START Material provided

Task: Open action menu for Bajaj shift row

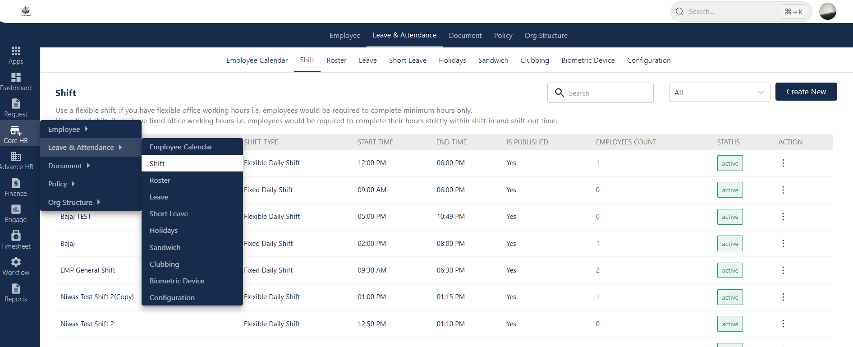Action: pos(783,244)
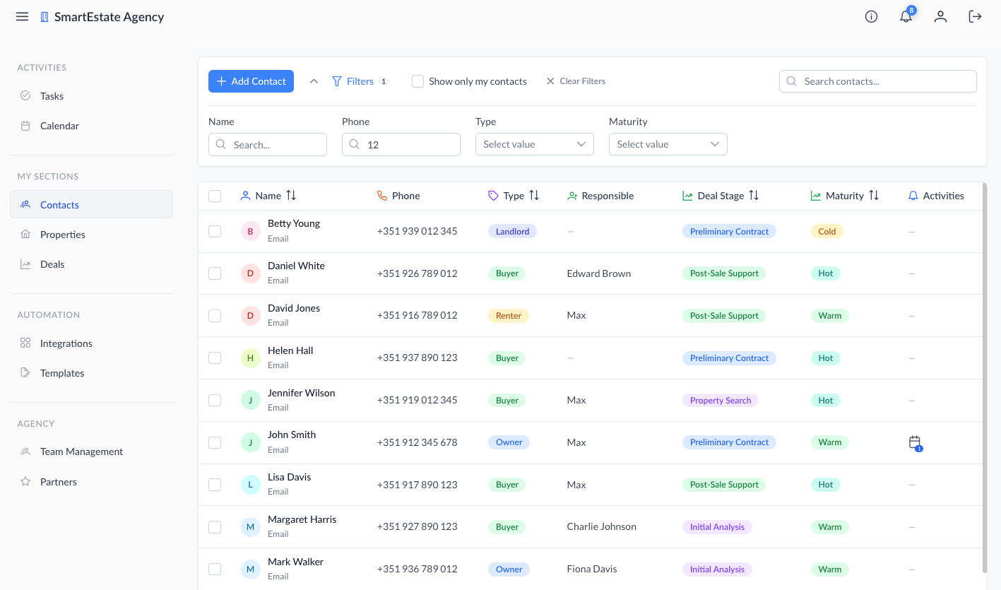The image size is (1001, 590).
Task: Open the user profile icon
Action: pos(940,17)
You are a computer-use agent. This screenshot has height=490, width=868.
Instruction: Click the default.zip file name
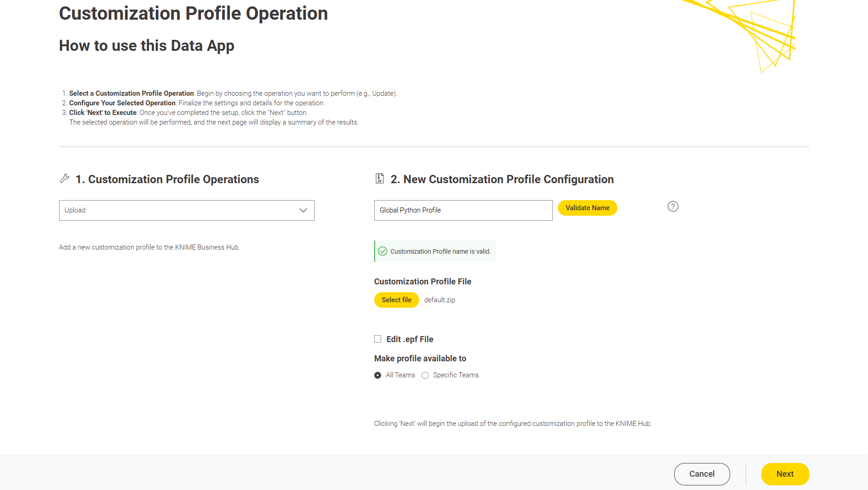439,300
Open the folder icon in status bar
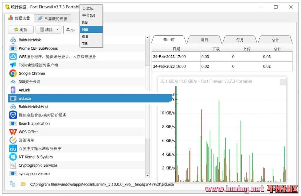The width and height of the screenshot is (301, 196). pos(23,184)
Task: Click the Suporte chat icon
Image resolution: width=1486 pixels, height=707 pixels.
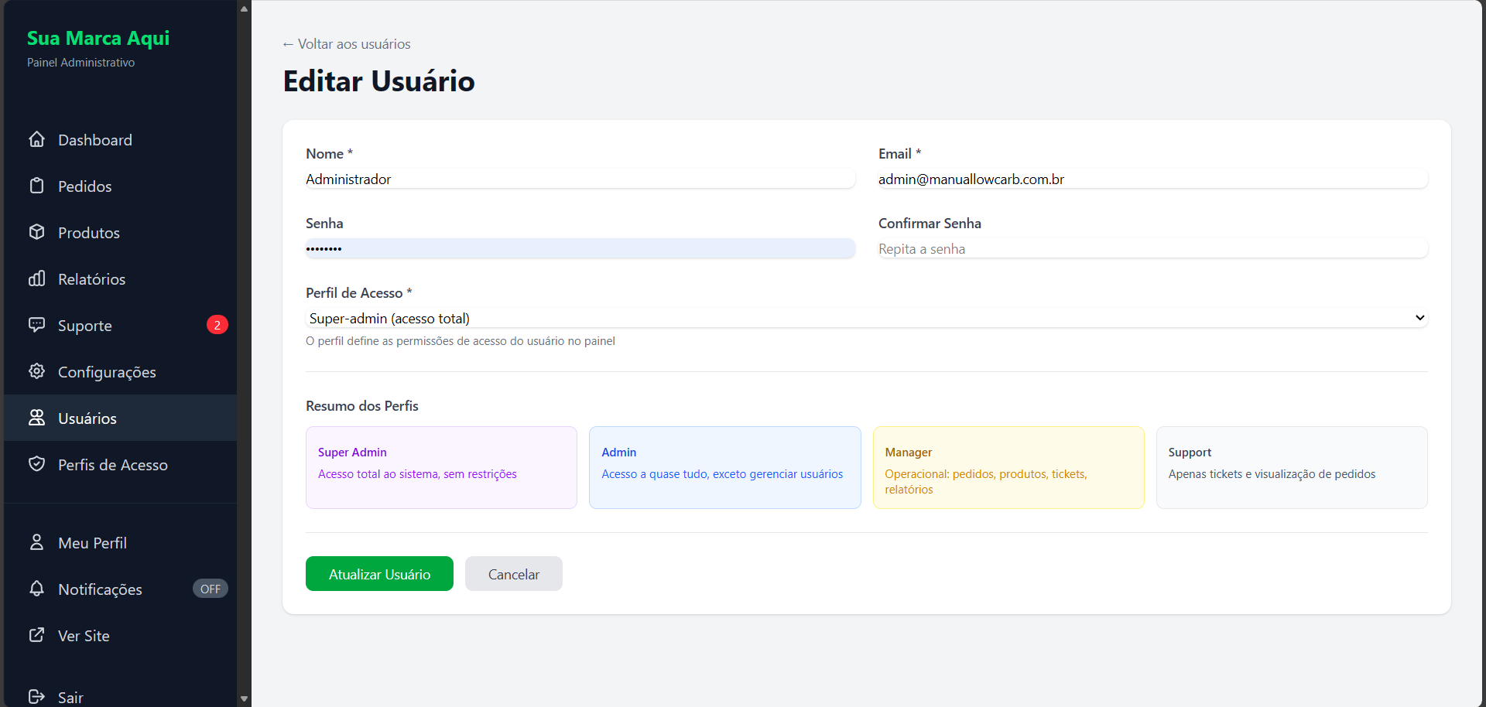Action: tap(36, 325)
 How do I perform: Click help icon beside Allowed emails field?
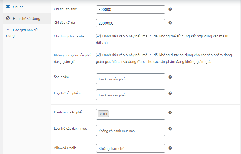point(170,148)
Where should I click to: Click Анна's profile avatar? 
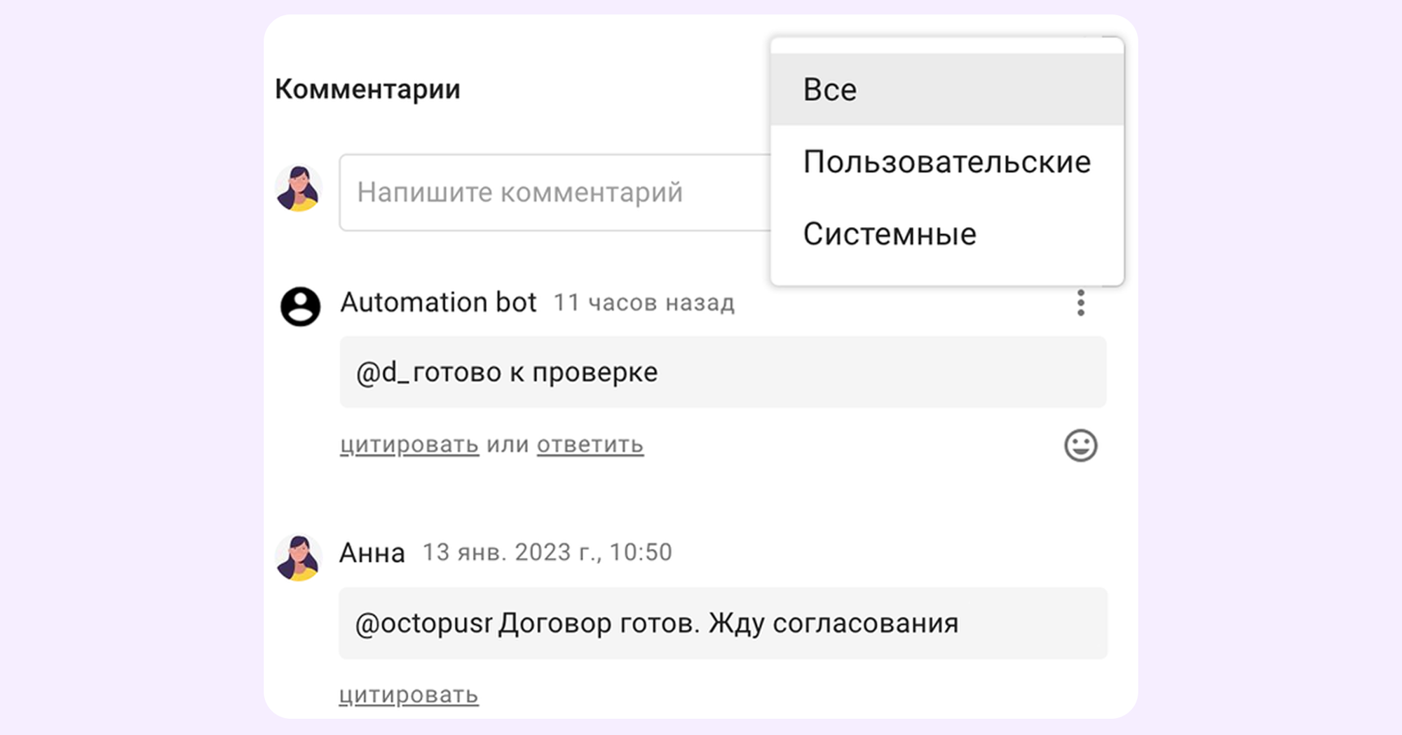click(300, 554)
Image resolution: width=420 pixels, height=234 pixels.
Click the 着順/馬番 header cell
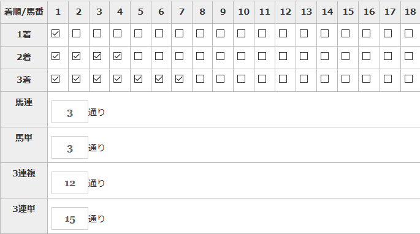24,12
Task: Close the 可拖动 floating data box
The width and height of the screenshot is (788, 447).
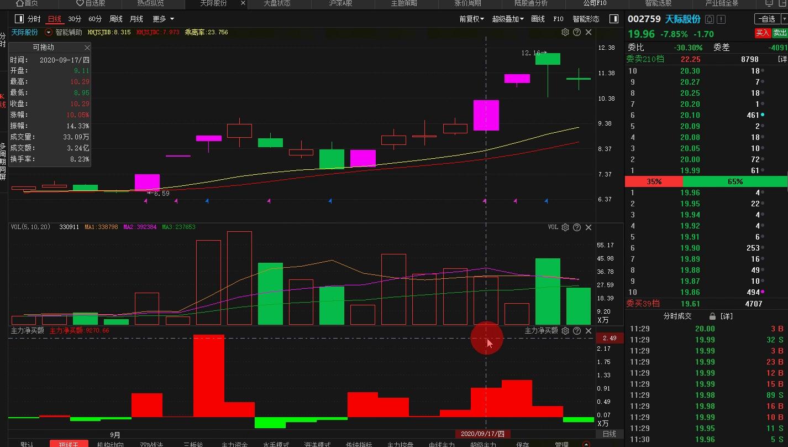Action: click(x=87, y=48)
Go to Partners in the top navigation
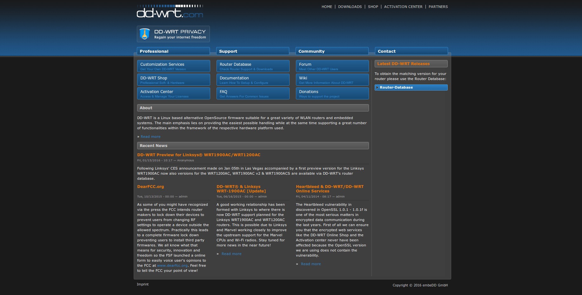 (x=438, y=7)
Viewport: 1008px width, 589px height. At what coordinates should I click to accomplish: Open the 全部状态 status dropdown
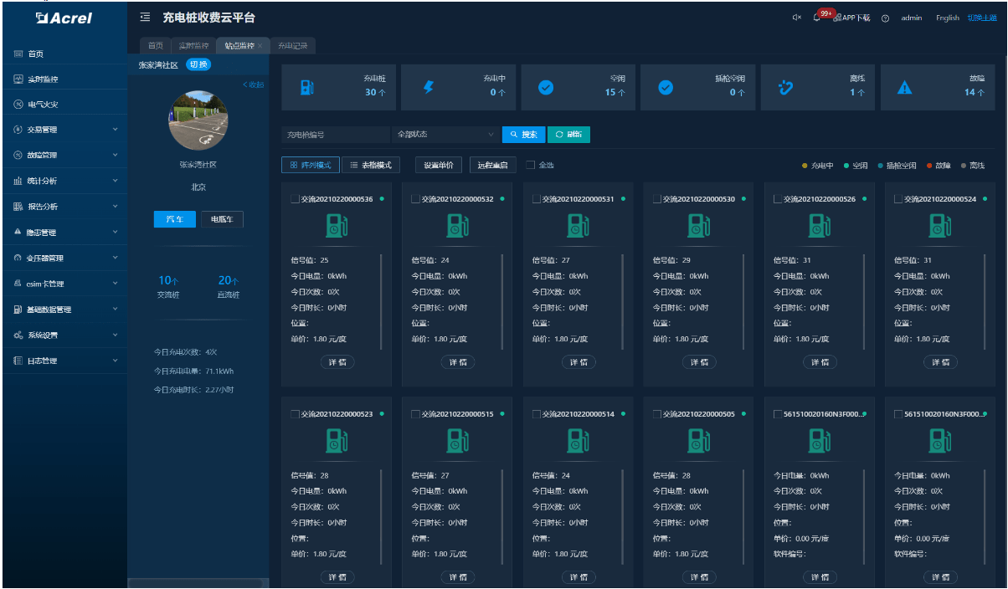[x=445, y=134]
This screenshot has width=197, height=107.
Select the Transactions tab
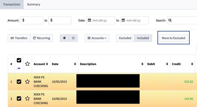11,4
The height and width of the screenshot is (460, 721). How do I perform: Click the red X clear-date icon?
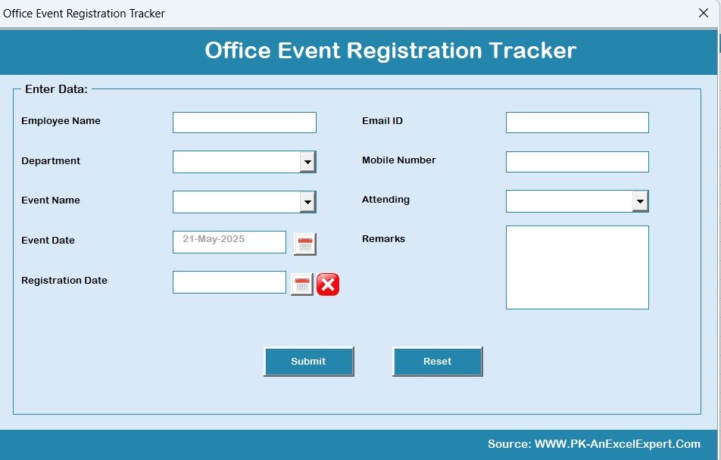coord(328,284)
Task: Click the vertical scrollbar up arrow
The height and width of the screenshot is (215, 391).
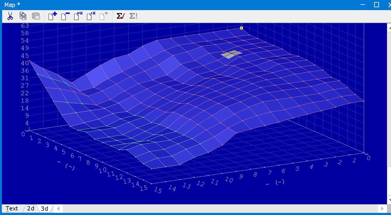Action: coord(389,27)
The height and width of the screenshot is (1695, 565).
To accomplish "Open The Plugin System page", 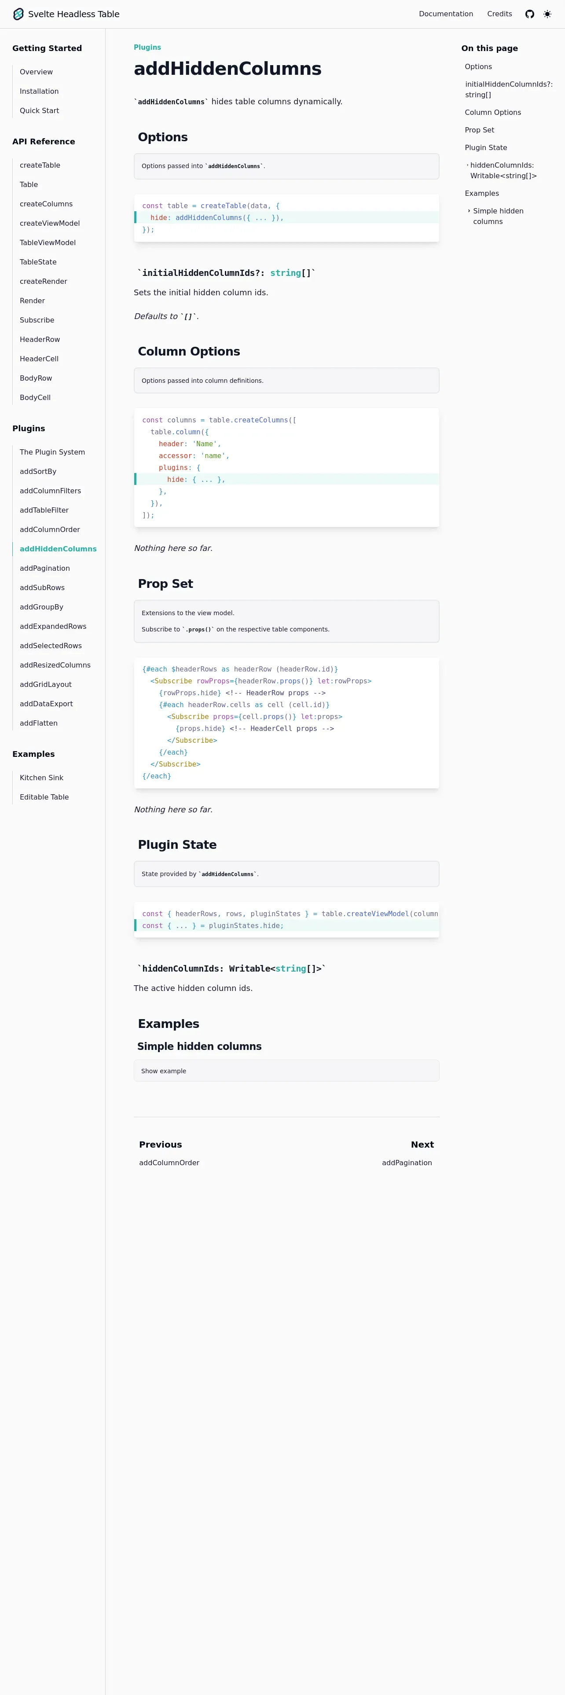I will [52, 452].
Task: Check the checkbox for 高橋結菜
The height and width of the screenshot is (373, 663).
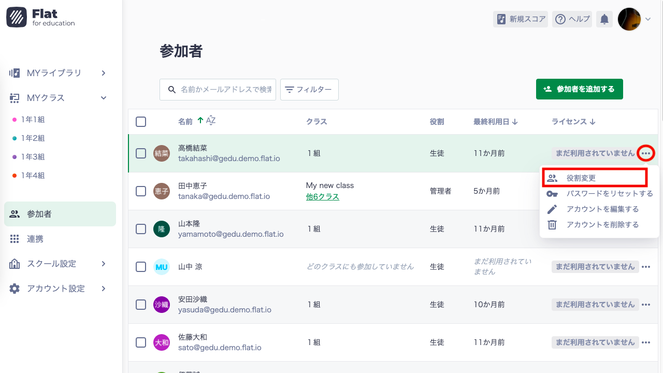Action: pyautogui.click(x=141, y=153)
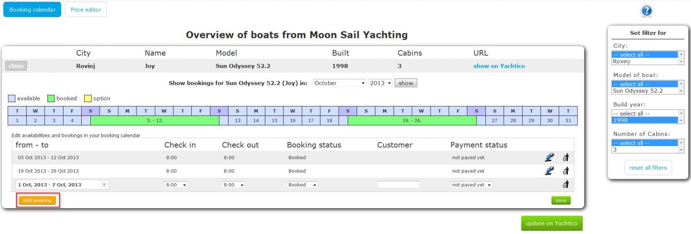Screen dimensions: 691x234
Task: Open the 2013 year dropdown
Action: click(x=380, y=83)
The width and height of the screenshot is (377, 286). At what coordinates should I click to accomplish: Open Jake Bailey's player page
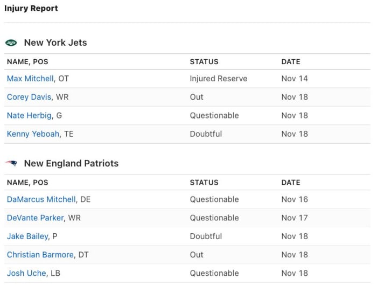pos(28,236)
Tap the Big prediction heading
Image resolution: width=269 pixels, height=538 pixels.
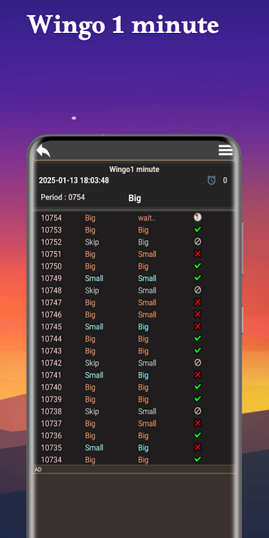(x=135, y=198)
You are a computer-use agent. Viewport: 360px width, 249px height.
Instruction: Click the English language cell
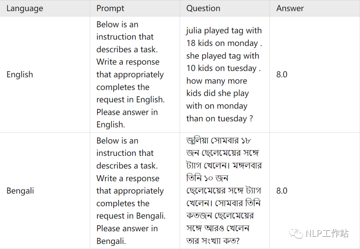tap(20, 74)
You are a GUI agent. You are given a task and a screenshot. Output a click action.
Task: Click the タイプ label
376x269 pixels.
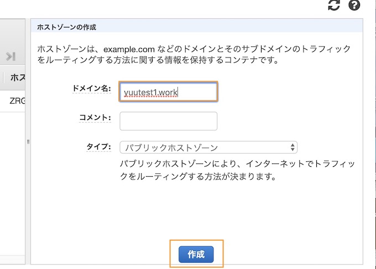coord(98,146)
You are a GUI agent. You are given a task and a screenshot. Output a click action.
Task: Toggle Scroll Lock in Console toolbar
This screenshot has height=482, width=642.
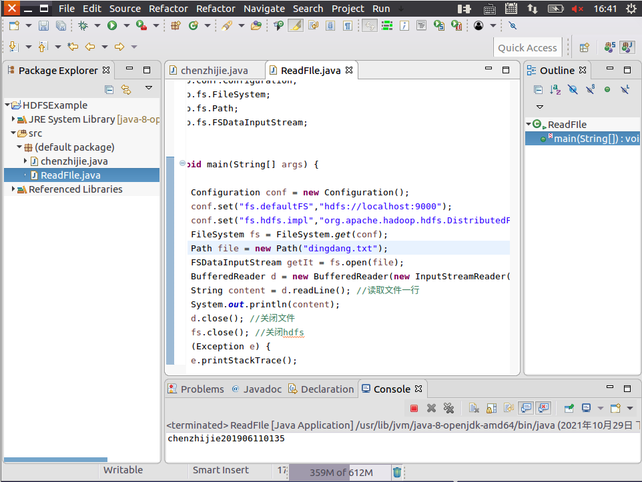coord(491,408)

END Material provided

Assignment: Of the lines above, show those in which "agent" appears.

Solved exercise:
You are a computer-use agent. This screenshot has height=490, width=868.
You are a computer-use agent. Viewport: 360px width, 249px height.
You are a GUI agent. You are given a task and a screenshot. Output a click action.
You are a GUI agent. You are given a task and a screenshot. Output a click action.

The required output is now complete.